Learn more by starting here: http://www.wildml.com/2015/09/recurrent-neural-networks-tutorial-part-1-introduction-to-rnns/

This sums up the basic idea:

alt tag

Note the "post-input training inputs" from the layers output aka unfolding as refered to in above article.

##HTML and CSS RNN Model 128 vector input (ascii character range)

2 hidden layers

256 neurons per layer

128 vector output of probabilites (ascii character range)

output next char predicted in sequence w/ softmax classifier

##Traning Data Gathered ~5000 html website templates from http://www.free-css.com/ and another template site (I can't find again as I write this) via script (mostly curl). Had to be a little tricky with http://www.free-css.com/ as downloads are redirected by javascript link. Avoided this by breaking out a bash loop and opening chrome tabs and killing processes post javascript.

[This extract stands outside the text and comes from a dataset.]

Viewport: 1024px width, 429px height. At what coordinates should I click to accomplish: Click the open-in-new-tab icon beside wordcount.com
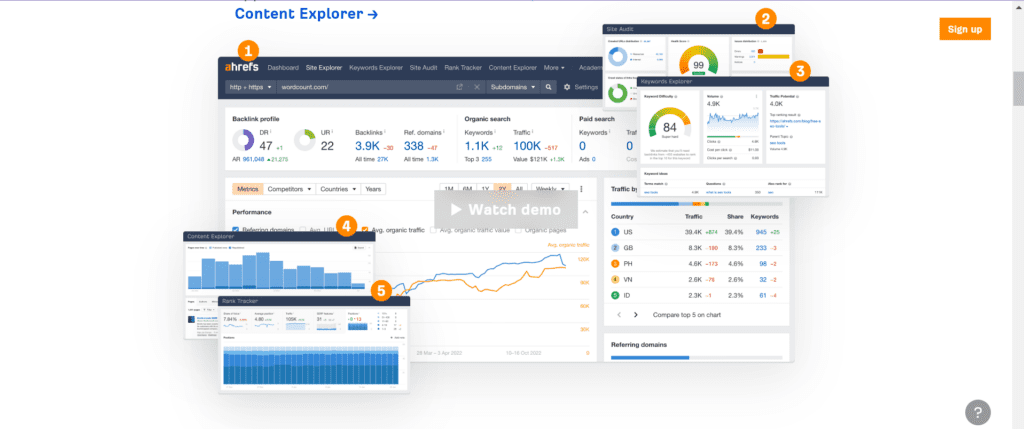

HTML and CSS was stripped from directories, appended with a tagger marker and concatenated into one training file. Once concatencated all non-ascii characters were stripped out.

##Training Epoch 50

Min-Batches of 50

I trained on AWS p2.xlarge instances with GPUs (NVIDIA K80 GPUs). Even with the GPUs I had to break full ~5000 website dataset into half to complete training in a reasonble amount of time (~6 hours per model). I had one model for HTML and one for CSS.

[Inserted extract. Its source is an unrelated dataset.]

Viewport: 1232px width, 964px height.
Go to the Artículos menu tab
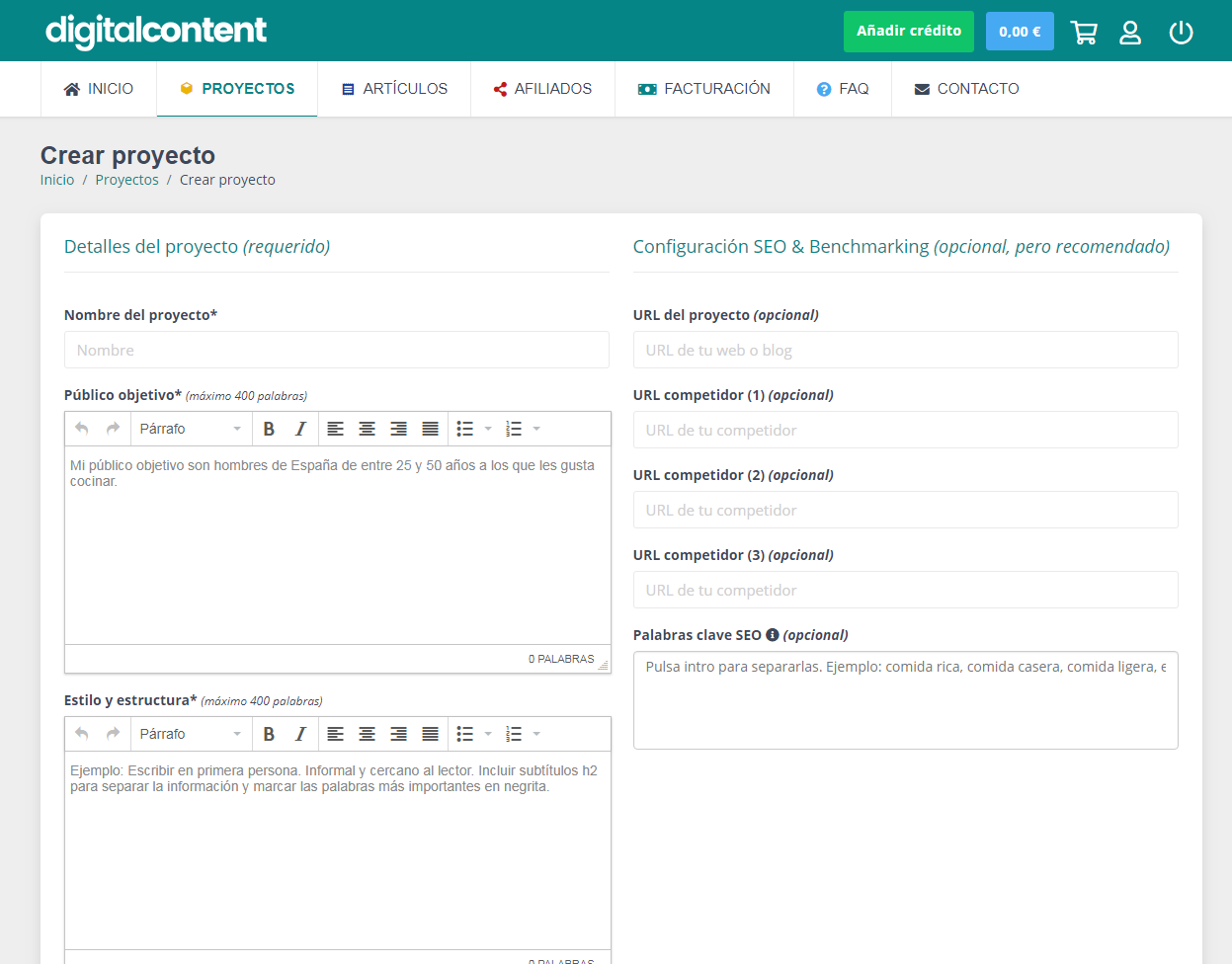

Used AMI image: ami-c79b7eac (See https://github.com/brotchie/torch-ubuntu-gpu-ec2-install) Also install dependencies specified by torch-rnn

##Post-Processing #HTML Doc Cutting For each template I generated more text than was generally in a html file and cut the file to proper length based on appened starting tag, "".

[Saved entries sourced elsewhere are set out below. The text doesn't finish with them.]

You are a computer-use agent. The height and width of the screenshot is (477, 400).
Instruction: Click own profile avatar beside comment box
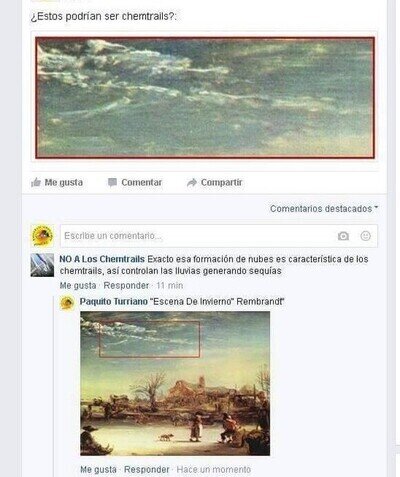(x=42, y=236)
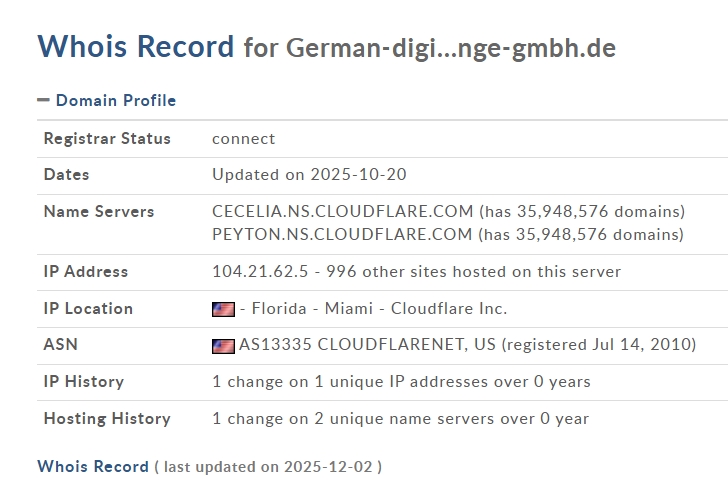Collapse the Domain Profile section
Image resolution: width=728 pixels, height=484 pixels.
115,100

#CSS Insertion I wanted to be sure that all the generated templates were able to reference a CSS file for styling, thus post generation I inserted a CSS style link into each document. I also drop references to css/style.css as not to cause conflicts.

#Image Insertion The generated HTML/CSS had vaild img tags and used past image links to generate "image like links" but they would not be able to link to any actully images. I went through and replaced each link with a link to a vaild image randomly pulled from the training set images.

#Commenting The AI tended not to close comments which lead the HTML/CSS to not display at all after the failure to close. I stripped out comments to prevent this.

#Single Quote Replacement The AI tended to not close quotes properly which lead to following HTML to be unusable. Replaceing all single quotes with double quotes greatly eliminated this.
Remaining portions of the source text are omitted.